Hundreds of Whistlerites have already added their names to the registry since it opened about three weeks ago, said Whistler 360 chair Carol Leacy. The organization posted links to the registry in the Whistler Health Care Centre emergency room and through Whistler Community Services Society's channels before announcing it to the wider community. 

"We started with that to try and get to people who were probably most in need, and then now we're just trying to get the word out to everyone" she explained.

"It's been great just to really figure out what the true demand is in Whistler," Leacy added. "We're really hoping to spread the word about that, because we do want to build that list to understand the demand, and then it gives us a way to start contacting people when we do have new [health-care practitioners] starting."

Opening the registry is Whistler 360's latest step toward its goal of improving patients' access to care within the community. Whistler 360 officially merged with the Whistler Medical Clinic on Jan. 1, transitioning the resort’s last remaining and longest-standing family medicine practice to a non-profit financial model. The society grew out of a Primary Care Task Force established in 2019 to help address Whistler’s family physician shortage, and was incorporated under the Societies Act in 2021.

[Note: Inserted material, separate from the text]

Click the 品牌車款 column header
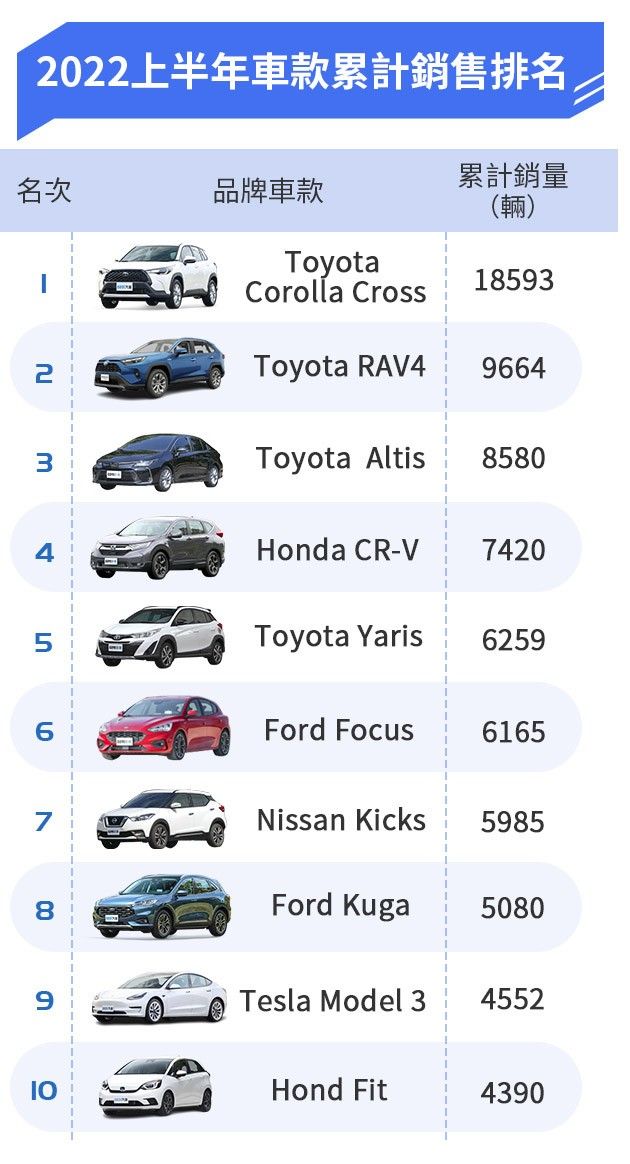Screen dimensions: 630x1164 pos(268,190)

The group's ultimate goal is to establish a community-governed, team-based clinic that will provide longitudinal care to more patients, while addressing many of the issues that discourage physicians from pursuing careers in family practice in the first place.

Renovations are currently underway on two new primary care rooms within the Whistler Health Care Centre, donated to Whistler 360 by Vancouver Coastal Health, as well as on a new satellite space in the Main Street location that previously housed Town Plaza Medical Clinic. 

Those renovations are on track to be complete by about the end of March, said Leacy. 

"In the meantime, we're just securing some new doctors and nurse practitioners," she added. "Nothing's final on that yet, but we do hope in the next coming months that we'll have lots more to share and, hopefully, some staff that we could introduce to people."

For now, patients without a family doctor can still call the Whistler Medical Clinic on Saturday and Sunday mornings to book same-day walk-in appointments. The clinic has also been experimenting with extended hours during the week, Leacy added. 

"That's gone over really well, because a lot of people seem to prefer the post-work [appointments], and anytime we add a second provider on the weekends, it just fills right up," she said. "We're going to continue trying to do that, so people, even when we can't attach new patients, we'll be able to at least serve their immediate primary care needs."